Thanks for your input.

Jennifer


----------



## Krash (Jun 21, 2007)

Hey check out http://support.microsoft.com/kb/290809.


----------



## finewine291 (Mar 2, 2007)

Thanks Krash. At least now I have something to research further. I was pretty much at a dead end. I am not sure this will help or not. The pdf file converts to a win.dat file not winmail.dat. They seem very similiar so I'll check into it

Thanks again - Jennifer


----------



## Krash (Jun 21, 2007)

Quick question. Is the sender able to send the attachment to himself/herself and receive it as a PDF file or does it get converted to a win.dat file ?

If the attachment comes back intact to the sender, then its probably an issue at the receiver's end which is out of your control. In this case , zipping the files would be the best solution.


----------



## finewine291 (Mar 2, 2007)

I'm not sure. I imagine they would be able to since we don't have any trouble with PDF files. When it happens again I'll test it. I think a better solution might be to zip it. I think it is being converted by their email exchange server, so zipping it might get it past. The client claims to have Adobe Reader and is able to read other PDF files. It kind of sounds suspicious doesn't it?

Thanks Krash.

Jennifer


----------



## mrclymer (Sep 20, 2007)

I am having this same issue with one of my users... Here are my caveats though. This user (user A) can send a PDF through MS Outlook (running on a 2003 TS with Exchange for the mail client) to himself and it comes in as a win.dit. When he sends to my email account outside the system, it is a regular pdf. i have also had him send the same pdf to me and him at the same time with the same results. Here is the really weird thing as i thought it was an issue with his home computer. (this happens in his webmail as well) Another user (user b)is on the same system as user A, and when he sends to user A's email account outside our system, it shows up there as a PDF and not win.dat. i have rebuilt his profile, and the application he uses sends the PDF directly from it, but that is irrelevant to this issue as we tried it with PDFs that were saved on the desktop.

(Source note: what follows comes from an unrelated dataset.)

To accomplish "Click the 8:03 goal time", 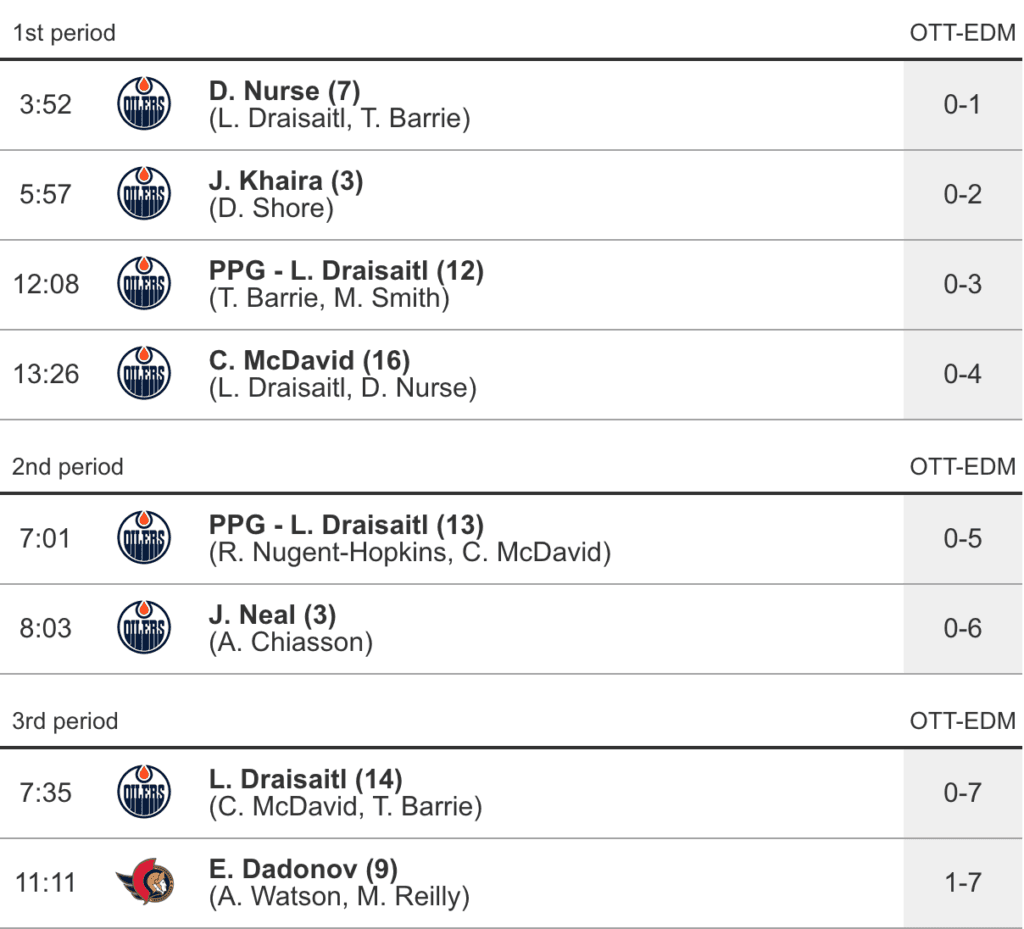I will [x=45, y=628].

Any help is appreciated. Thank you.


----------



## mrclymer (Sep 20, 2007)

i fixed the issue for my client. Even though Outlook was set to sending messages in the plain text format, for some reason when pdf attachments were sent to the email address, outlook was sending it in the Rich Text Format (RTF). i changed this manually by double clicking on the email address and manually selecting the send in plain text format. Now if i can fix the program that is setting it to the RTF format.


----------



## finewine291 (Mar 2, 2007)

I am experiencing something similar. I have a post "Can't read reply text." The solution posted in that string somewhat fixed the problem except that on a letter that has multiple replies it reverts back to sending it in rtf or plain text. I suspect that the "unsupported" address book has something to do with it. (I mean the autocomplete feature that fills in email addresses that one already typed.) There isn't a lot of documentation on this feature. My two problems of not being able to read reply text and PDF attachments converting to win.dat files are related. Once the reply text could be read, the PDF attachment stayed intact.

Jennifer


----------